Conference resolves to support TUC UNISON year of trade union climate action as well as supporting and adequately resourcing, our own UNISON Year of Green Activism in 2026, with COP30 in Brazil (10-21 November 2025) as a key mobilising moment of unity.
Conference calls on the National Executive Council to:
A) Bring climate issues to the forefront of the union’s activity: including green bargaining in all activist training; establishing national and regional networks of green reps; identifying heat and extreme weather hazards in the workplace and working with extreme heat campaigns; establishing a National Executive Council committee to take these initiatives forward;
B) Ensure adequate internal structures and resource to support the new Environmental Officer (EnvO) role. Looking to how other branch officer roles are currently supported and specifically with reference to how the Health and Safety branch officer, and other similar branch officer role activity, is resourced and supported;
C) Support union branches in organising relevant outreach events, including in branches and in workplaces, and in joint local activities with other unions and with wider civil society groups including climate activists, healthcare campaigners, housing campaigners and anti-racist activists;
D) Work with others in the run up to and during the Brazil COP as a key mobilising moment for trade union climate action.
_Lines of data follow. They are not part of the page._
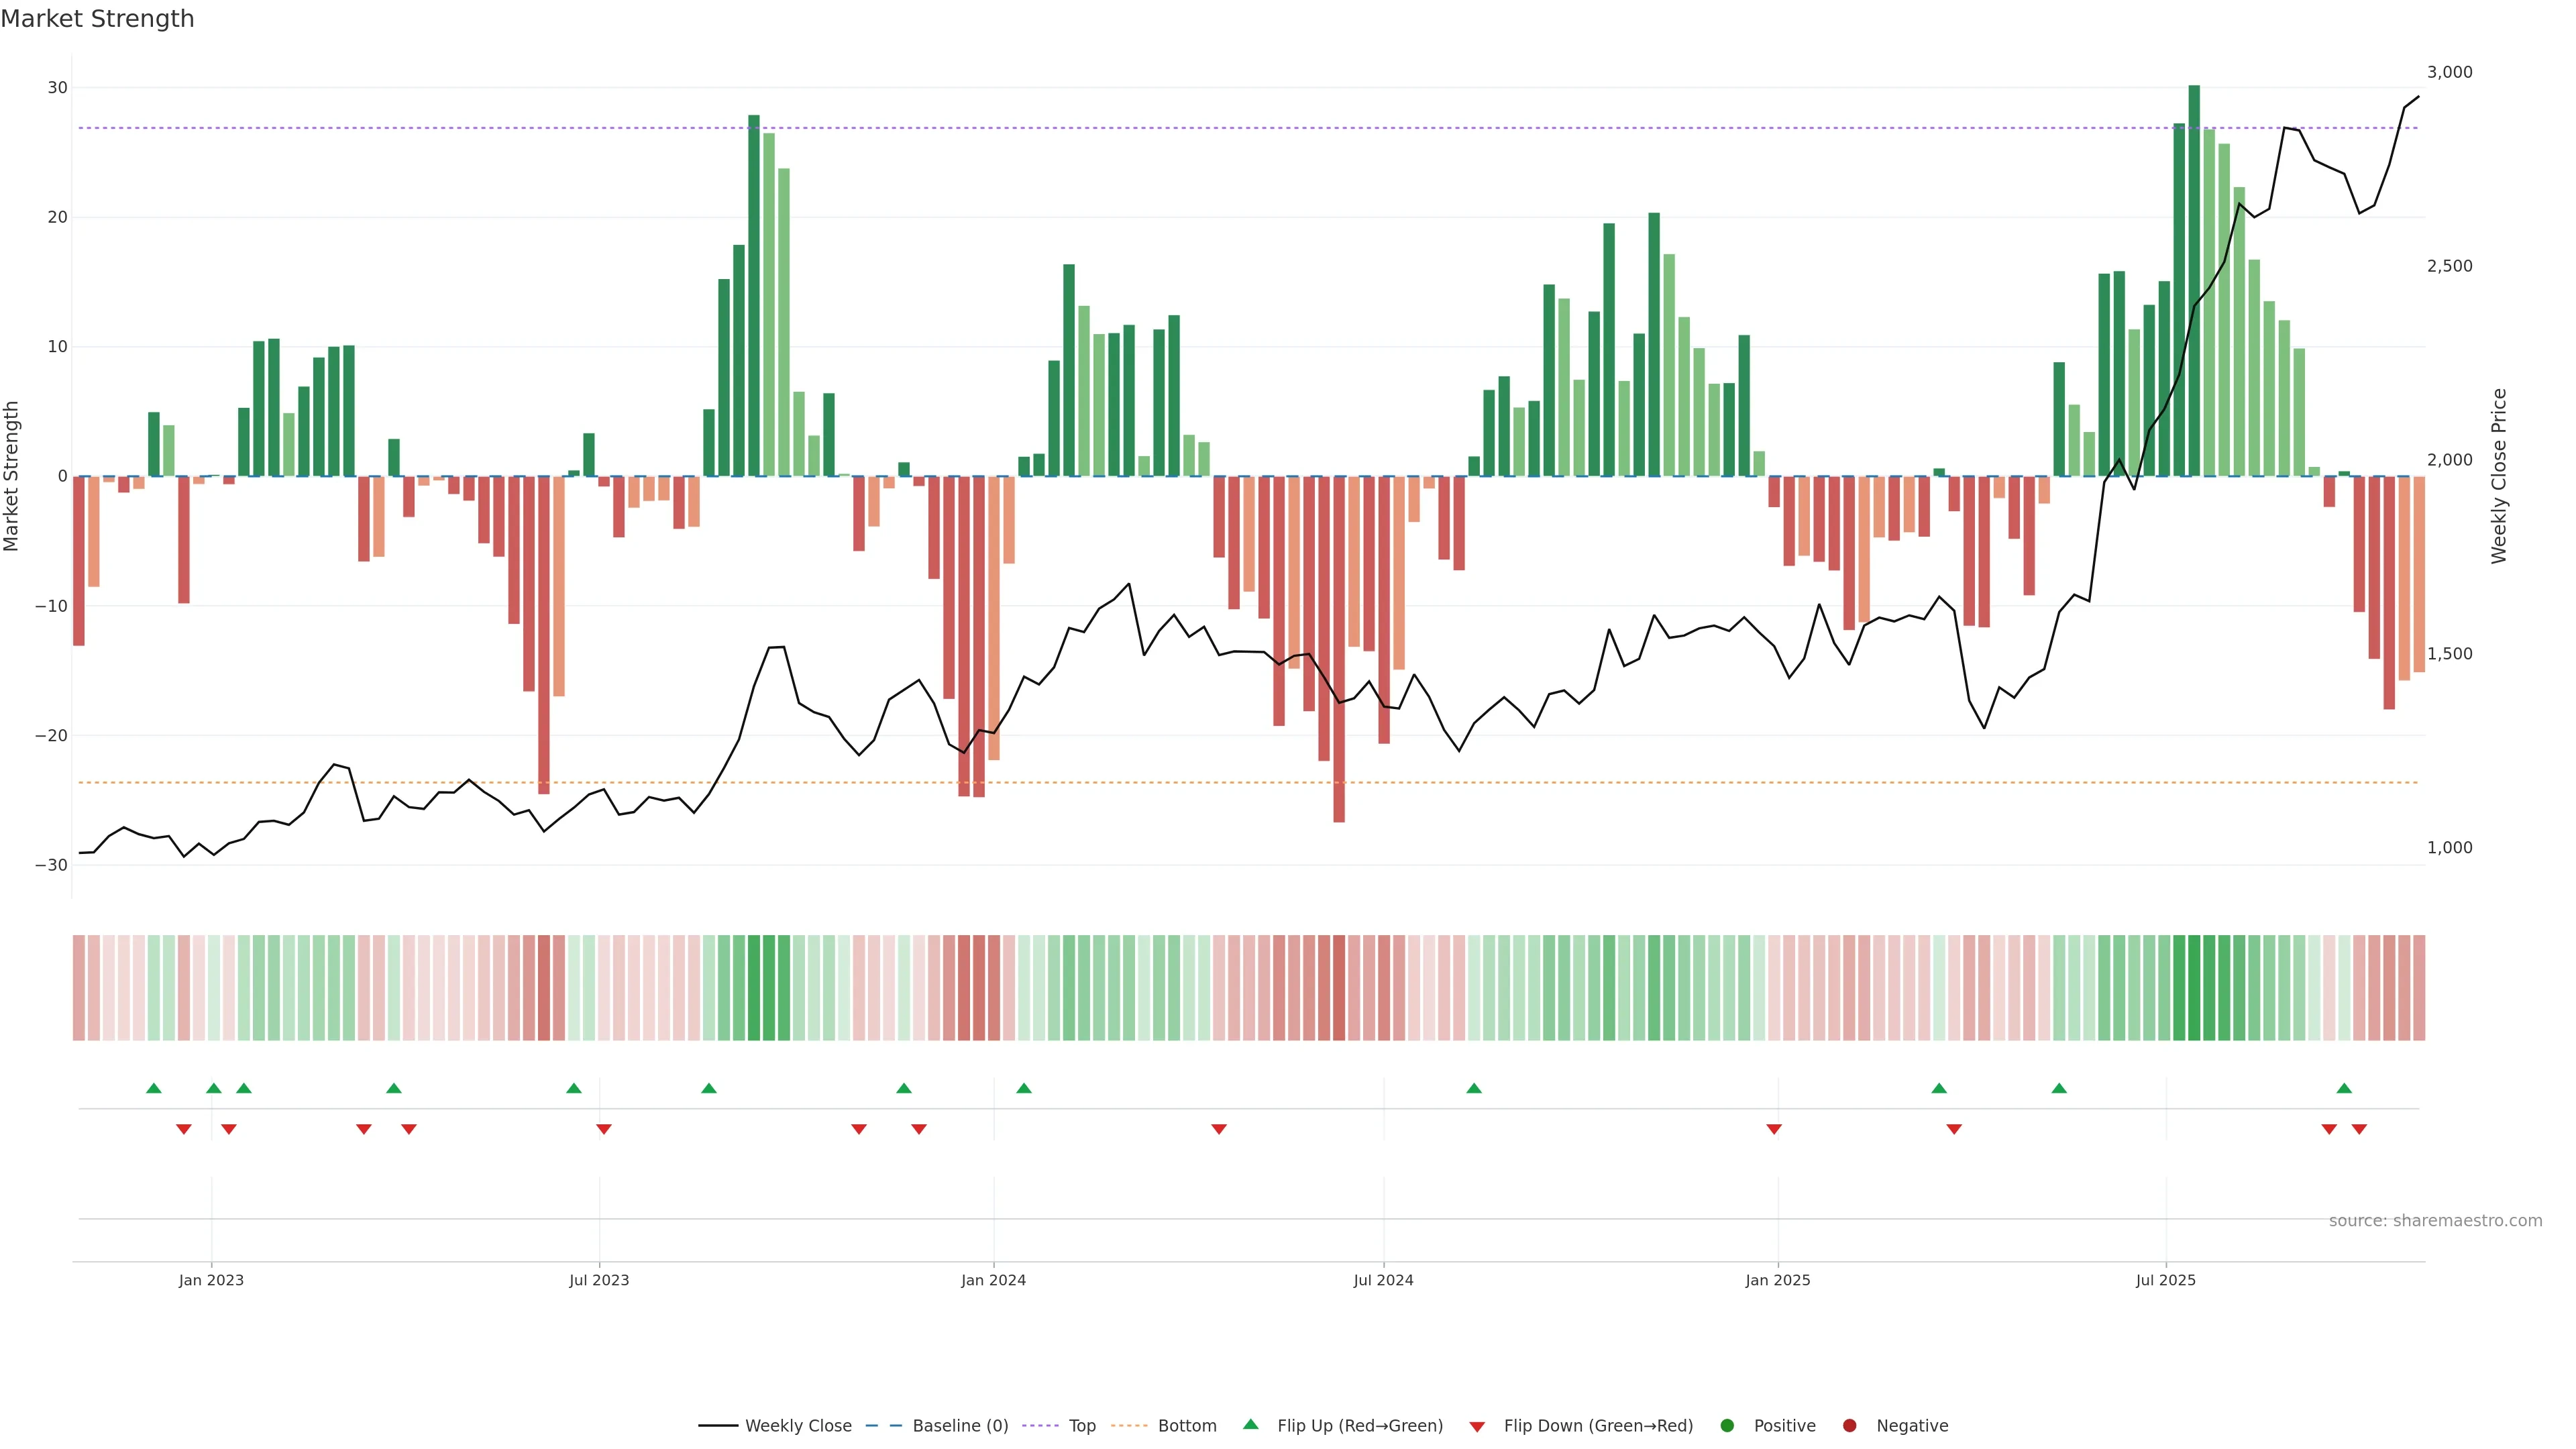
Task: Click the Flip Up green triangle legend icon
Action: point(1250,1424)
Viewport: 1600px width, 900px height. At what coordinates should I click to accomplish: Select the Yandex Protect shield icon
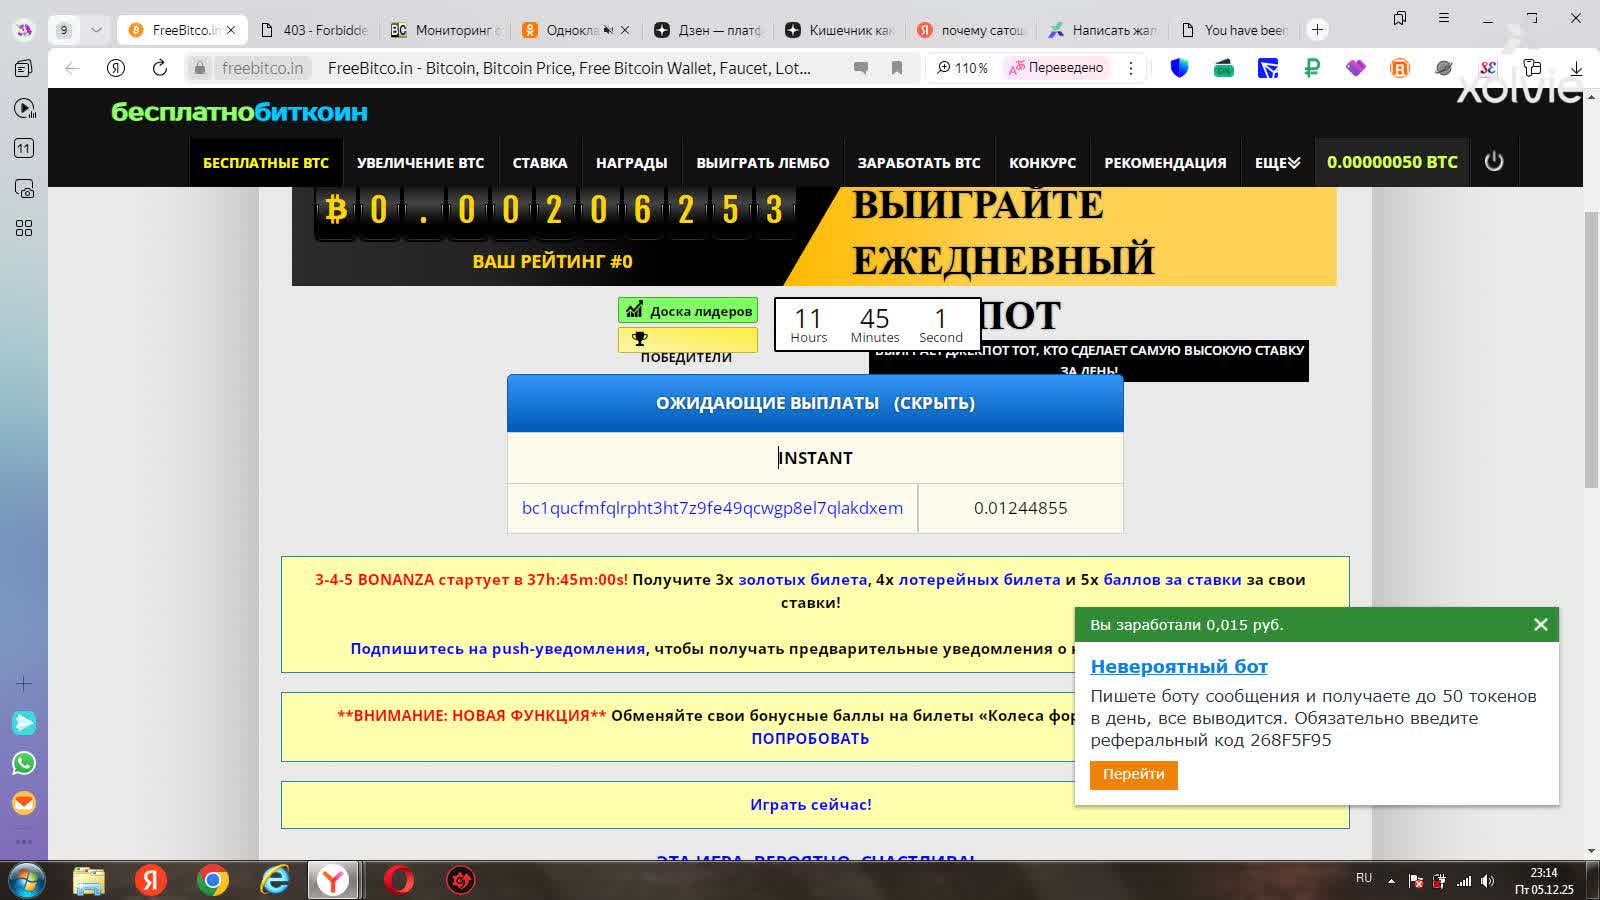pos(1179,68)
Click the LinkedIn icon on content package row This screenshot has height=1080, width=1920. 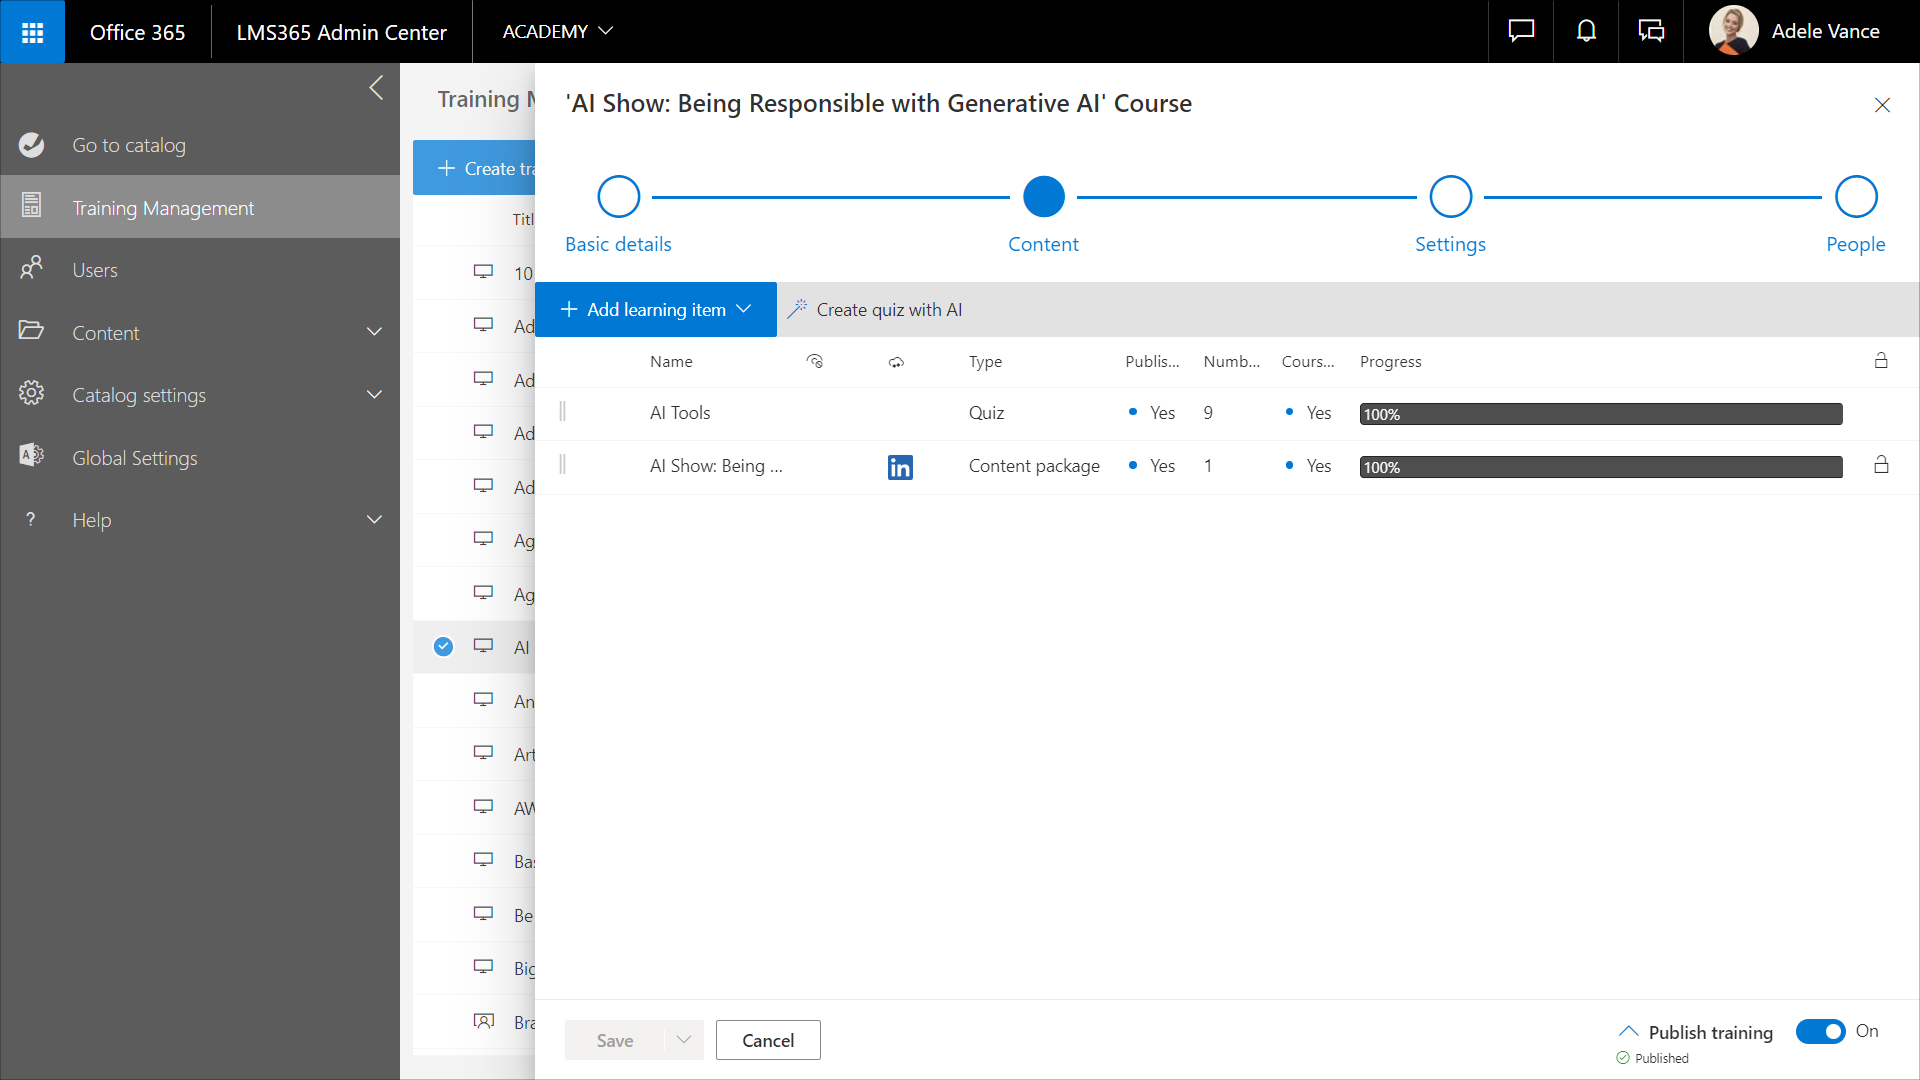coord(900,467)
Supporting global solidarity initiatives ahead of COP30, including: continued support of the campaign in support of a Fossil Fuel Non-Proliferation Treaty; supporting the ‘polluter pays principle’ in funding essential climate finance for the Global South, such as Brazil’s proposal for a global two percent tax on billionaires;
E) Ensure that where our climate policy, and the commitments we have made by signing the Fossil Fuel Non-Proliferation Treaty (FFNPT), come into conflict with UK or devolved nation government actions that we speak out (for example: if there is a proposal to issue new fracking licences in the UK, and against airport expansion. We will continue to campaign to save the planet regardless of who is in government;
F) Campaign for the repeal of repressive legislation which restricts the right to peaceful and non-oppressive protest over climate and other issues. Ensure that material defending the right to protest and opposing repression is available on the UNISON website and circulated to activists and members;
G) Consider what support can be provided, in line with Rules, for members arrested, charged or incarcerated under repressive anti-protest legislation.